■ DATASET EXCERPTS
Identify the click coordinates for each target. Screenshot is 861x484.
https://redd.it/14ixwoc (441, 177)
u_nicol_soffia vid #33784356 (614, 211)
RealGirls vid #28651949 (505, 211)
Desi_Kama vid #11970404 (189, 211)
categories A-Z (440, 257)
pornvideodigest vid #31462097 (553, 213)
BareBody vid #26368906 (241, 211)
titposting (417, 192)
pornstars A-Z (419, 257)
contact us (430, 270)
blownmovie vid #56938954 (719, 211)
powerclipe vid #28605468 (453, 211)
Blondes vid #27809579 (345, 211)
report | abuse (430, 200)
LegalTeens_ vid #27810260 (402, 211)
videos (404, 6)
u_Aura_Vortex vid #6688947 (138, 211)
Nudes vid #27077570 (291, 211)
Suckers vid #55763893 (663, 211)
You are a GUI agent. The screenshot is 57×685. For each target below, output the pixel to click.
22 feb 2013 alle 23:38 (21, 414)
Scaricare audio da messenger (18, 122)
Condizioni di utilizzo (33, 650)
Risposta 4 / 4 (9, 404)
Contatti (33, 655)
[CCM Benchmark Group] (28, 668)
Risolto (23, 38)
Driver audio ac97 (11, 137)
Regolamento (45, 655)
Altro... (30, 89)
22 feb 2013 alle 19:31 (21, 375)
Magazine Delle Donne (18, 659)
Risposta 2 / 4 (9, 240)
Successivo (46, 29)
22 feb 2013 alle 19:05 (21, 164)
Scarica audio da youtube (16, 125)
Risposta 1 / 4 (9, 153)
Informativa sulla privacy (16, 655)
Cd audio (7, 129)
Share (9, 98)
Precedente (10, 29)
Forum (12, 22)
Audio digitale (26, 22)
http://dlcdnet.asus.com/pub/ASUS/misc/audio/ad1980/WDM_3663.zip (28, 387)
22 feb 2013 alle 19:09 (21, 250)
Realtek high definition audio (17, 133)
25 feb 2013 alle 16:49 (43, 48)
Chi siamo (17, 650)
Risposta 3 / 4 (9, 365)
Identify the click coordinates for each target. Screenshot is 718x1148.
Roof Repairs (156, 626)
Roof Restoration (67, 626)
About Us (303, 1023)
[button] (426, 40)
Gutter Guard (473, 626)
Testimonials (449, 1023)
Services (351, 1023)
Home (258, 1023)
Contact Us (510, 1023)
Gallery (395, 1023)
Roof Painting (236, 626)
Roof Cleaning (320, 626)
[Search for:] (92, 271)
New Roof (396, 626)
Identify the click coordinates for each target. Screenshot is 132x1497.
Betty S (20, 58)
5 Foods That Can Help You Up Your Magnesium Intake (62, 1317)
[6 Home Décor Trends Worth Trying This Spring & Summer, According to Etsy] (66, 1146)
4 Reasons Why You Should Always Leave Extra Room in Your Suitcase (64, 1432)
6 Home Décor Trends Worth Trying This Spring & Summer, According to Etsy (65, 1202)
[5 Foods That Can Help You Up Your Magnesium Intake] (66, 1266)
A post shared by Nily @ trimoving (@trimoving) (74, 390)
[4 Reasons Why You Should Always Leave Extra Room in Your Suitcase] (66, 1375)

■ SHORT EXERCISE
Write out every item above again, word for word and in the same order.

■ CORRECT RESULT
Identify the click coordinates for each target. Screenshot is 861x484.
https://redd.it/14ixwoc (441, 177)
u_nicol_soffia vid #33784356 (614, 211)
RealGirls vid #28651949 (505, 211)
Desi_Kama vid #11970404 (189, 211)
categories A-Z (440, 257)
pornvideodigest vid #31462097 (553, 213)
BareBody vid #26368906 (241, 211)
titposting (417, 192)
pornstars A-Z (419, 257)
contact us (430, 270)
blownmovie vid #56938954 (719, 211)
powerclipe vid #28605468 (453, 211)
Blondes vid #27809579 (345, 211)
report | abuse (430, 200)
LegalTeens_ vid #27810260 (402, 211)
videos (404, 6)
u_Aura_Vortex vid #6688947 (138, 211)
Nudes vid #27077570 (291, 211)
Suckers vid #55763893 (663, 211)
You are a GUI agent. The screenshot is 57×685. For each target below, output the pixel to click.
22 feb 2013 alle 23:38 (21, 414)
Scaricare audio da messenger (18, 122)
Condizioni di utilizzo (33, 650)
Risposta 4 / 4 (9, 404)
Contatti (33, 655)
[CCM Benchmark Group] (28, 668)
Risolto (23, 38)
Driver audio ac97 (11, 137)
Regolamento (45, 655)
Altro... (30, 89)
22 feb 2013 alle 19:31 (21, 375)
Magazine Delle Donne (18, 659)
Risposta 2 / 4 (9, 240)
Successivo (46, 29)
22 feb 2013 alle 19:05 (21, 164)
Scarica audio da youtube (16, 125)
Risposta 1 / 4 (9, 153)
Informativa sulla privacy (16, 655)
Cd audio (7, 129)
Share (9, 98)
Precedente (10, 29)
Forum (12, 22)
Audio digitale (26, 22)
http://dlcdnet.asus.com/pub/ASUS/misc/audio/ad1980/WDM_3663.zip (28, 387)
22 feb 2013 alle 19:09 (21, 250)
Realtek high definition audio (17, 133)
25 feb 2013 alle 16:49 (43, 48)
Chi siamo (17, 650)
Risposta 3 / 4 (9, 365)
Identify the click coordinates for each target. Screenshot is 718x1148.
Roof Repairs (156, 626)
Roof Restoration (67, 626)
About Us (303, 1023)
[button] (426, 40)
Gutter Guard (473, 626)
Testimonials (449, 1023)
Services (351, 1023)
Home (258, 1023)
Contact Us (510, 1023)
Gallery (395, 1023)
Roof Painting (236, 626)
Roof Cleaning (320, 626)
[Search for:] (92, 271)
New Roof (396, 626)
Identify the click coordinates for each target. Screenshot is 132x1497.
Betty S (20, 58)
5 Foods That Can Help You Up Your Magnesium Intake (62, 1317)
[6 Home Décor Trends Worth Trying This Spring & Summer, According to Etsy] (66, 1146)
4 Reasons Why You Should Always Leave Extra Room in Your Suitcase (64, 1432)
6 Home Décor Trends Worth Trying This Spring & Summer, According to Etsy (65, 1202)
[5 Foods That Can Help You Up Your Magnesium Intake] (66, 1266)
A post shared by Nily @ trimoving (@trimoving) (74, 390)
[4 Reasons Why You Should Always Leave Extra Room in Your Suitcase] (66, 1375)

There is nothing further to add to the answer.